Your answer should be the exact lines of the data below from the one containing "弐十手屋 (431, 1868)" through the one containing "Надя Колева (389, 914)"; please include nothing else.

────────────────

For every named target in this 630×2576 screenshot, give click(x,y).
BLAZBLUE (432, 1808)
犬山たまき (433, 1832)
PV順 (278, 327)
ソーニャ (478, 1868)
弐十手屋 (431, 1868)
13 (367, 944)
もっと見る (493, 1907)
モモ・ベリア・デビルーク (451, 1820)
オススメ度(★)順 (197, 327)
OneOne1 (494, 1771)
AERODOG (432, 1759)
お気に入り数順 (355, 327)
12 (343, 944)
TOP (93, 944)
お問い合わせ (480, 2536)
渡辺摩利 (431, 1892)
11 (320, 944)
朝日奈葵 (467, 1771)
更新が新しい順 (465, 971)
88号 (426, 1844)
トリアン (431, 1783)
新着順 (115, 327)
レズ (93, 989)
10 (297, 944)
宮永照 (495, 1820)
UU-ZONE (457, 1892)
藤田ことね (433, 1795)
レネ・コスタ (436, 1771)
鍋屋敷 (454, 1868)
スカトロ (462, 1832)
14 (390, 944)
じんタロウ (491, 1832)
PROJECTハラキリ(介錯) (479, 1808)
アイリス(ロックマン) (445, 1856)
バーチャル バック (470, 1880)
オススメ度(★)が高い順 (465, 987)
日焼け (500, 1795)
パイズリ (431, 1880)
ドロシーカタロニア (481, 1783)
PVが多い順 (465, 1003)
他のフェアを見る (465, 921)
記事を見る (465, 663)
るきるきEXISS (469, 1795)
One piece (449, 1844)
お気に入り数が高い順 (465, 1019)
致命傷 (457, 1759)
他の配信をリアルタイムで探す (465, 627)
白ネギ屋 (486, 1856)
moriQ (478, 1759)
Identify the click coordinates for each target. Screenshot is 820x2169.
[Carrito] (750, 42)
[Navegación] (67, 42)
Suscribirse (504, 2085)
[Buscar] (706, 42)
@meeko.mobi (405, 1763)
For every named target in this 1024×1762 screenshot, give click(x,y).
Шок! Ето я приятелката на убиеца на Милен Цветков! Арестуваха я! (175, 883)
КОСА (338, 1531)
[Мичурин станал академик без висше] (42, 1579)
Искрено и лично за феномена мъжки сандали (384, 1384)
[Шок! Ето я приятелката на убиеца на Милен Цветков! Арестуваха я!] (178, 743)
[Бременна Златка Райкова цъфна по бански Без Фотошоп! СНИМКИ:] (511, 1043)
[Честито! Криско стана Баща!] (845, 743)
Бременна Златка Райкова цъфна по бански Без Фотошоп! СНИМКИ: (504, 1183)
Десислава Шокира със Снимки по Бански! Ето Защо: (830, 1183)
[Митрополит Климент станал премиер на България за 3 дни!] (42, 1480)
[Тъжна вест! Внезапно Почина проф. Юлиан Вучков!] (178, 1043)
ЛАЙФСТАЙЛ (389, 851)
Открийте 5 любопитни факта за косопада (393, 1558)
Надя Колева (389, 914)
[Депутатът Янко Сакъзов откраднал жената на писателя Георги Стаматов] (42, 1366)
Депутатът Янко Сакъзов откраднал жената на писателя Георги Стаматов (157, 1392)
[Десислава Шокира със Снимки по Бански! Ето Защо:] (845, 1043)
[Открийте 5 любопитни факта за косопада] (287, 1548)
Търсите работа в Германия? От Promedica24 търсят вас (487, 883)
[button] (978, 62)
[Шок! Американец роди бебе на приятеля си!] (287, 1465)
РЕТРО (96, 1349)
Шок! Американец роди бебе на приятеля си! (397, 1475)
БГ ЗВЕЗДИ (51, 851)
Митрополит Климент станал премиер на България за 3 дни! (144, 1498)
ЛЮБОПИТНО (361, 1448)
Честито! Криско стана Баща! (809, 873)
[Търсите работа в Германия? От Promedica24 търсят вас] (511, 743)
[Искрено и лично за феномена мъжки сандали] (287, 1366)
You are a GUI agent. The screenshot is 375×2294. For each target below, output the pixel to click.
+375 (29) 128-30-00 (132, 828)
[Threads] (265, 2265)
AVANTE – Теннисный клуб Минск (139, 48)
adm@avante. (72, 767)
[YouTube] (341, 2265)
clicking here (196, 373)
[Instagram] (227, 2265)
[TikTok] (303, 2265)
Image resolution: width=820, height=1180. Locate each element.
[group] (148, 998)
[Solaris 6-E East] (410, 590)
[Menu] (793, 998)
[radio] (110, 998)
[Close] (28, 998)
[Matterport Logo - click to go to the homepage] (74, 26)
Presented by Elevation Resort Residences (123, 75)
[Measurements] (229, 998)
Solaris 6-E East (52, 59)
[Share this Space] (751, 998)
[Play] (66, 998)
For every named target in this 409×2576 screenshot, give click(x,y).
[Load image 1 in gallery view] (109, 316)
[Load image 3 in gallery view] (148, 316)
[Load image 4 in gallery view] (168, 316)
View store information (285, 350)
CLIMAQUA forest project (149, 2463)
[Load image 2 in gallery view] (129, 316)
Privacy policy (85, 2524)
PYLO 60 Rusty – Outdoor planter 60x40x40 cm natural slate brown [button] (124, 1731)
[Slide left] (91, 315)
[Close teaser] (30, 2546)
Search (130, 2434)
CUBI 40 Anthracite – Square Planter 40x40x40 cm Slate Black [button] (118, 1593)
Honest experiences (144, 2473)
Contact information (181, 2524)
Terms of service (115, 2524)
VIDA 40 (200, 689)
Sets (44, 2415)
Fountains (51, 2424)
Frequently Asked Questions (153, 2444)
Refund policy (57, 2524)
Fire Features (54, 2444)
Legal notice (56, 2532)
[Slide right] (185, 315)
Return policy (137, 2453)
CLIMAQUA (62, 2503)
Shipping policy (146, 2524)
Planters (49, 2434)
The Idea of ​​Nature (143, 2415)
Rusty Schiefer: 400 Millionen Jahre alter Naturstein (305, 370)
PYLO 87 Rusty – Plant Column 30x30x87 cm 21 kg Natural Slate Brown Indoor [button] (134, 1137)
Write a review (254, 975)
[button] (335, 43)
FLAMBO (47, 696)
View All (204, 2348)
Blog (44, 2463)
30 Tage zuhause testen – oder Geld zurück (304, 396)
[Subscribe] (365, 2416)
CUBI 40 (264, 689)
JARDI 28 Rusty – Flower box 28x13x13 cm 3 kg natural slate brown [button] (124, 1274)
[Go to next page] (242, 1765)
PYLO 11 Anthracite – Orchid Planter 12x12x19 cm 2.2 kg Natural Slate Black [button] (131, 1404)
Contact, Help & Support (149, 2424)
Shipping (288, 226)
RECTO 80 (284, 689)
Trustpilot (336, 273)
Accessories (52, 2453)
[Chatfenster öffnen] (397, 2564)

────────────────

Worked solution
弐十手屋 (431, 1868)
13 (367, 944)
もっと見る (493, 1907)
モモ・ベリア・デビルーク (451, 1820)
オススメ度(★)順 (197, 327)
OneOne1 (494, 1771)
AERODOG (432, 1759)
お気に入り数順 (355, 327)
12 (343, 944)
TOP (93, 944)
お問い合わせ (480, 2536)
渡辺摩利 (431, 1892)
11 (320, 944)
朝日奈葵 (467, 1771)
更新が新しい順 (465, 971)
88号 (426, 1844)
トリアン (431, 1783)
新着順 (115, 327)
レズ (93, 989)
10 (297, 944)
宮永照 (495, 1820)
UU-ZONE (457, 1892)
藤田ことね (433, 1795)
レネ・コスタ (436, 1771)
鍋屋敷 (454, 1868)
スカトロ (462, 1832)
14 (390, 944)
じんタロウ (491, 1832)
PROJECTハラキリ(介錯) (479, 1808)
アイリス(ロックマン) (445, 1856)
バーチャル バック (470, 1880)
オススメ度(★)が高い順 (465, 987)
日焼け (500, 1795)
パイズリ (431, 1880)
ドロシーカタロニア (481, 1783)
PVが多い順 (465, 1003)
他のフェアを見る (465, 921)
記事を見る (465, 663)
るきるきEXISS (469, 1795)
One piece (449, 1844)
お気に入り数が高い順 (465, 1019)
致命傷 (457, 1759)
他の配信をリアルタイムで探す (465, 627)
白ネギ屋 (486, 1856)
moriQ (478, 1759)
Identify the click coordinates for each target. Screenshot is 820x2169.
[Carrito] (750, 42)
[Navegación] (67, 42)
Suscribirse (504, 2085)
[Buscar] (706, 42)
@meeko.mobi (405, 1763)
For every named target in this 1024×1762 screenshot, give click(x,y).
Шок! Ето я приятелката на убиеца на Милен Цветков! Арестуваха я! (175, 883)
КОСА (338, 1531)
[Мичурин станал академик без висше] (42, 1579)
Искрено и лично за феномена мъжки сандали (384, 1384)
[Шок! Ето я приятелката на убиеца на Милен Цветков! Арестуваха я!] (178, 743)
[Бременна Златка Райкова цъфна по бански Без Фотошоп! СНИМКИ:] (511, 1043)
[Честито! Криско стана Баща!] (845, 743)
Бременна Златка Райкова цъфна по бански Без Фотошоп! СНИМКИ: (504, 1183)
Десислава Шокира със Снимки по Бански! Ето Защо: (830, 1183)
[Митрополит Климент станал премиер на България за 3 дни!] (42, 1480)
[Тъжна вест! Внезапно Почина проф. Юлиан Вучков!] (178, 1043)
ЛАЙФСТАЙЛ (389, 851)
Открийте 5 любопитни факта за косопада (393, 1558)
Надя Колева (389, 914)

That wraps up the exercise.